神はサイコロを振らないが向かい合った「心海」、4人が語る夢が叶いまくったアルバム

―まさに心の海に潜っていったようなアルバムですが、タイトルとリンクさせたんでしょうか?

柳田:そうですね。曲順を決める時に気付いたのですが、3曲ずつ喜怒哀楽に分けられるんですよ。最後の「告白」はあとがきみたいなイメージなんですが、「Into the deep」から3曲目の「カラー・リリィの恋文」までが“喜”、「Division」から「修羅の港」までが“怒”、「僕にあって君にないもの」から「朝靄に溶ける」がまでが“哀”、「Popcorn’n’Magic!」から「夜間飛行」が“楽”。偶然そういう振り分け方ができました。それで、自分の中の浮き沈みの激しい心情を表すとしたら、『心海』というタイトルが相応しいなと思いました。これまでは歌詞を書くのにすごく時間がかかったんですが、今回はなるべくリアルタイムで落とし込むようにしたんですよね。鮮度の良い状態でパッキングしたというか。例えば、ワンコーラスだけ作って歌詞のフル尺を後回しにするのをなるべく避けて、描き切ってしまいたかった。その方が鮮度が高い曲になると思いました。


「カラー・リリィの恋文」MV


「修羅の港」MV


「朝靄に溶ける」MV

桐木岳貢(B):振り返ると、すごくピュアな気持ちで制作に向き合えた気がします。自分でも気づかない感情を探っていったというか。

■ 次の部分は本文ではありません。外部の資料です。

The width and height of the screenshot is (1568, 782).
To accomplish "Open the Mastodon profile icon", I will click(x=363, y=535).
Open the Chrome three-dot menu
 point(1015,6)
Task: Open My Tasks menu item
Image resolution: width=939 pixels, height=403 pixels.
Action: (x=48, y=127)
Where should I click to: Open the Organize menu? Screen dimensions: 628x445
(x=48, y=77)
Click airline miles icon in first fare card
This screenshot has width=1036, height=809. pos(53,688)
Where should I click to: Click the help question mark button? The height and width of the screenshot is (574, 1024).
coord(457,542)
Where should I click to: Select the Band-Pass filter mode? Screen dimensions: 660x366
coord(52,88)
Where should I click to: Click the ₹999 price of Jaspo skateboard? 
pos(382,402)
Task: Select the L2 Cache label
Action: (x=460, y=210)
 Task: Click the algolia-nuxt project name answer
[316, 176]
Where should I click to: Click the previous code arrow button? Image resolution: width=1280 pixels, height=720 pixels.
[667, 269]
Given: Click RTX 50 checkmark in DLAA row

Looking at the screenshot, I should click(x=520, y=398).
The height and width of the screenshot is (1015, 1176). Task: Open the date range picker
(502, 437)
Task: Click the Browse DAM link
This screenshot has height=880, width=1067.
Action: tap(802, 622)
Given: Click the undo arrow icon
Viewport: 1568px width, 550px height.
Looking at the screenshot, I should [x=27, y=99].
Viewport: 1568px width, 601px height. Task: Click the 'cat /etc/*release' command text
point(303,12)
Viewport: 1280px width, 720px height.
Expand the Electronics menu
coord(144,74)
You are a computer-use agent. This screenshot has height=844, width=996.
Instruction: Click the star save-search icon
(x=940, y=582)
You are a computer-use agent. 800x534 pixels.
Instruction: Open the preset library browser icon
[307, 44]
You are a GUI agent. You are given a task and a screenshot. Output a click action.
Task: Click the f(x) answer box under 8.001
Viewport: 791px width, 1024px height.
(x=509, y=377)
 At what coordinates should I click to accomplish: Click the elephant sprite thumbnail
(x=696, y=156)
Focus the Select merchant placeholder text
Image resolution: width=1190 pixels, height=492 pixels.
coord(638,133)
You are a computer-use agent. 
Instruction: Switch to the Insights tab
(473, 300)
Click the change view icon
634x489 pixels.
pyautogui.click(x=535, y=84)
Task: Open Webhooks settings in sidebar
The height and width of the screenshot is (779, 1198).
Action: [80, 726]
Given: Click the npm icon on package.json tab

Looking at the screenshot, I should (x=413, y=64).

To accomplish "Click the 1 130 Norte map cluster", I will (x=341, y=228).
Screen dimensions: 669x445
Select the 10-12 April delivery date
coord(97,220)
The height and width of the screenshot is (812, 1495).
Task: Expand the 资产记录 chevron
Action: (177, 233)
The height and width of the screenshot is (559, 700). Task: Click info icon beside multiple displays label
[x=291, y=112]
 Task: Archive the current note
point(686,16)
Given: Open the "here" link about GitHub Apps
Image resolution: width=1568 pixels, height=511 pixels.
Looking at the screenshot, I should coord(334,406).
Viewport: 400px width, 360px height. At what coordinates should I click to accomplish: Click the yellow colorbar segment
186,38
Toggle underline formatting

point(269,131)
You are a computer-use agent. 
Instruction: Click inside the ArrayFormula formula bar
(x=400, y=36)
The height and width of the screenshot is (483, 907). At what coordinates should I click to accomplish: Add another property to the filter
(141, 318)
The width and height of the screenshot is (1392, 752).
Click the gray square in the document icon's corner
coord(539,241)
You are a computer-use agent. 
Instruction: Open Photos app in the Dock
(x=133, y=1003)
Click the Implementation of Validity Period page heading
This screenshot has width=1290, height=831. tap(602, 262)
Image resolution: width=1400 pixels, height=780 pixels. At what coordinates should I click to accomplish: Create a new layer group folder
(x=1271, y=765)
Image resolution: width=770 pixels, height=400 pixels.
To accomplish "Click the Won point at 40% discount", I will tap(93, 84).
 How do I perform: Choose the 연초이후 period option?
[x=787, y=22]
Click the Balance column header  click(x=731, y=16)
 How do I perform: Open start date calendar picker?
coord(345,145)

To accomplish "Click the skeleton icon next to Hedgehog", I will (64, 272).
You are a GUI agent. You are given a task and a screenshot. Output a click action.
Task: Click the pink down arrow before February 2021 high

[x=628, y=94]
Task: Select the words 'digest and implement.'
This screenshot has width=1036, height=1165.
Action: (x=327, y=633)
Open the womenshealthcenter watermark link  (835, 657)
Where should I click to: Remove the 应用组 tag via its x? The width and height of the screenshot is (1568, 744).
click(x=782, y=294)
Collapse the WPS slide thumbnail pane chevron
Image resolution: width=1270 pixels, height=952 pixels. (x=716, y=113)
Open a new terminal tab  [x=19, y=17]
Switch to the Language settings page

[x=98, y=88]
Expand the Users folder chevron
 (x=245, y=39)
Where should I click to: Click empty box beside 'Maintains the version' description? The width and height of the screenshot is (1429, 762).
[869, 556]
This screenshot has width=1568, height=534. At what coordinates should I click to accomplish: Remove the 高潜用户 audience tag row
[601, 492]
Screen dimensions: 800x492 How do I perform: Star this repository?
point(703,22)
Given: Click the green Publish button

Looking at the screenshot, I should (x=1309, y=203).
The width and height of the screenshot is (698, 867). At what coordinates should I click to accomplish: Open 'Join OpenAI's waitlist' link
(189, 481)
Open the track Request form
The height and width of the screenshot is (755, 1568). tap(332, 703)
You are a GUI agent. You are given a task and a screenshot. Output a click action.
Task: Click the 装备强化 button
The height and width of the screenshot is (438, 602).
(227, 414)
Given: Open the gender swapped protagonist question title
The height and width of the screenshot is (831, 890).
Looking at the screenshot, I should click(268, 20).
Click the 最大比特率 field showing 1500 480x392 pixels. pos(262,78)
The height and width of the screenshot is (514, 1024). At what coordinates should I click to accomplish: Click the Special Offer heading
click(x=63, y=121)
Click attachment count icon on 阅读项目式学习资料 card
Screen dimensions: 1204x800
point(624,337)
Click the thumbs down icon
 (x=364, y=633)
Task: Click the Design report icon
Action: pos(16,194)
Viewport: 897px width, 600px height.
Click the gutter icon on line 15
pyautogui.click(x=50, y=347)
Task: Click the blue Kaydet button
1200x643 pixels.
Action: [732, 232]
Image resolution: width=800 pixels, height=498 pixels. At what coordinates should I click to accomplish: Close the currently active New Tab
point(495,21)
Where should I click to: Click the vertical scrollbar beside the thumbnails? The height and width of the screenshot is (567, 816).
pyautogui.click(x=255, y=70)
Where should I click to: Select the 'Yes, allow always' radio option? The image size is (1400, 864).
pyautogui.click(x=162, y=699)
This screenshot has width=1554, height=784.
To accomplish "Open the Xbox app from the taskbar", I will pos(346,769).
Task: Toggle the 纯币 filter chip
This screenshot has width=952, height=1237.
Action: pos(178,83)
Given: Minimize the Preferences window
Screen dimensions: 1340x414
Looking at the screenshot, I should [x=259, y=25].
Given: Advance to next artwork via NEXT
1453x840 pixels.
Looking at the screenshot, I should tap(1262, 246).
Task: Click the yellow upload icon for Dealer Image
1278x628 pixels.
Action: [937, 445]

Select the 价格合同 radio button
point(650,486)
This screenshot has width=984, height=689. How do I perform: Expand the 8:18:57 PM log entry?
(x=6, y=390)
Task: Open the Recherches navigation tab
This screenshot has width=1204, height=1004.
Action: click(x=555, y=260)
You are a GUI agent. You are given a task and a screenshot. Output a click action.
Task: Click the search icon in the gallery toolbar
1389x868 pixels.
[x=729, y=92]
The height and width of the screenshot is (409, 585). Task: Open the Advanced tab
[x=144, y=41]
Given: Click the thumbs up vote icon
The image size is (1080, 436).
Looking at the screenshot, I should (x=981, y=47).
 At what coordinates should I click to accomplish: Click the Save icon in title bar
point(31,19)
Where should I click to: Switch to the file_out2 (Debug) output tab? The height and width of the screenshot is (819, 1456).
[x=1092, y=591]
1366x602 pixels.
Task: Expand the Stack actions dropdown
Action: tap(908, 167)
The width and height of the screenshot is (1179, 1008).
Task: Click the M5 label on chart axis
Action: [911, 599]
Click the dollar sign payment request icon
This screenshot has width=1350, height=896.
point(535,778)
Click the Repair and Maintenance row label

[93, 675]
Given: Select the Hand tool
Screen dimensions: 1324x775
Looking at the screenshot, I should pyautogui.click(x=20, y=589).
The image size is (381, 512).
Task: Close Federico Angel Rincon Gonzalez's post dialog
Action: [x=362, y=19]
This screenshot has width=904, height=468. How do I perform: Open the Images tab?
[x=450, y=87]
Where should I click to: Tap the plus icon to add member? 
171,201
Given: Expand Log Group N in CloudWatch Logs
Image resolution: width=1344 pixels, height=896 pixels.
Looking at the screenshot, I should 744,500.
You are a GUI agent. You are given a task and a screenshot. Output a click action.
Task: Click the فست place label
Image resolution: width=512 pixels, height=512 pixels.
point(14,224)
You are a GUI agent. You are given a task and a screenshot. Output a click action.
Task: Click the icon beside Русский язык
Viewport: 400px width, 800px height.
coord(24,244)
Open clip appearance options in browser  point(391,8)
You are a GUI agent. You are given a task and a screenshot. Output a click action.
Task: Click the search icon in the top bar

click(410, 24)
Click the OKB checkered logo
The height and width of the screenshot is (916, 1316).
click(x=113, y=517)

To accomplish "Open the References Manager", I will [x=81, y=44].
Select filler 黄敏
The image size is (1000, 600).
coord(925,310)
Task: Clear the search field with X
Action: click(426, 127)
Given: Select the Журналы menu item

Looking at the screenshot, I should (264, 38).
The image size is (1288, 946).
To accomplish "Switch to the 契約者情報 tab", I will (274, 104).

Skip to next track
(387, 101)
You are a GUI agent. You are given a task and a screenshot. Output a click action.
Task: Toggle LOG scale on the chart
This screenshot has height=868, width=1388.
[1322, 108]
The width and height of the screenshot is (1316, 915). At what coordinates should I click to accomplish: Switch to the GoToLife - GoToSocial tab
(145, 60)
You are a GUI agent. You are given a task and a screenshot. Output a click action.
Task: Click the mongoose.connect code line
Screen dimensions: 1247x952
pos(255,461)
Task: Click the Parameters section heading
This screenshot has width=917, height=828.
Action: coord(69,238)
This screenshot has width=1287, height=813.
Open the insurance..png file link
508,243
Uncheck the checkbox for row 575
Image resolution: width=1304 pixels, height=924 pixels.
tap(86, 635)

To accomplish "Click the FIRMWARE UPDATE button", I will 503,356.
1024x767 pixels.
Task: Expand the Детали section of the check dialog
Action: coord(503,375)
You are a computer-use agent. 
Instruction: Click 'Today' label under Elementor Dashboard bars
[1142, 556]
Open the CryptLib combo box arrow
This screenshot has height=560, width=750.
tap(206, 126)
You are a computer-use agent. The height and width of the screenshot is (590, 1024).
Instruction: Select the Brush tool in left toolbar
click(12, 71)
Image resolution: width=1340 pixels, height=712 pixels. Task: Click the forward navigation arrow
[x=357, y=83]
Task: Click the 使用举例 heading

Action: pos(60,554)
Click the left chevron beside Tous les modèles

今年に入ったぐらいから、「自分が何をやりたいのか」とか「なんでここにいるのか」ということを考えることがすごく多かったんです。このアルバムの進化はそういう自分の心境にもぴたっと当てはまるものでした。

―自分自身について深く考えるようになったきっかけがあったんですか?

桐木:単純に「このままじゃダメだ」って思ったことが大きかったかもしれないです。自分を変えなきゃバンドが先に進めないと思った。そこからいろんなライブを見たり、いろんな人と話したりして、自分の本当の気持ちが知れました。

―こちらからすると神サイは順調にステップアップしている印象もありますが。

桐木:確かにいろいろな方から「調子いいね」と言ってはもらえるんですが、バンド内ではよく「全然まだまだだよね」という話をしてます。

柳田:僕らに対して情熱を持って期待してくれてる人が多い分、その恩をまだ全然返せてないと思ってます。

―そういう気持ちがあった上で、『心海』にはどんな風に向き合ったんでしょう?

吉田喜一(G):アルバムの制作後半は、「あるものを取り壊す」ということを念頭に置いていたこともあって、このアルバムで今持ってるものを壊そうという気持ちでガンガントライができました。前作とは違う感覚がありましたね。

黒川:めっちゃ良いアルバムができたことが自信になりました。前作は自分としては精神的に落ち込んでいる時期に作ったアルバムで。その闇から脱却するために、自分の中で一個ずつ積み上げていったものがあって、それがアルバムという形になった気がしています。「告白」は特にお気に入りですね。自分はこのバンドのメンバーですけど、リスナーとしての気持ちを忘れたくないと考えながらミックスした音源を一番最初に聞いた時に、自分は歌が好きなんやなって思いました。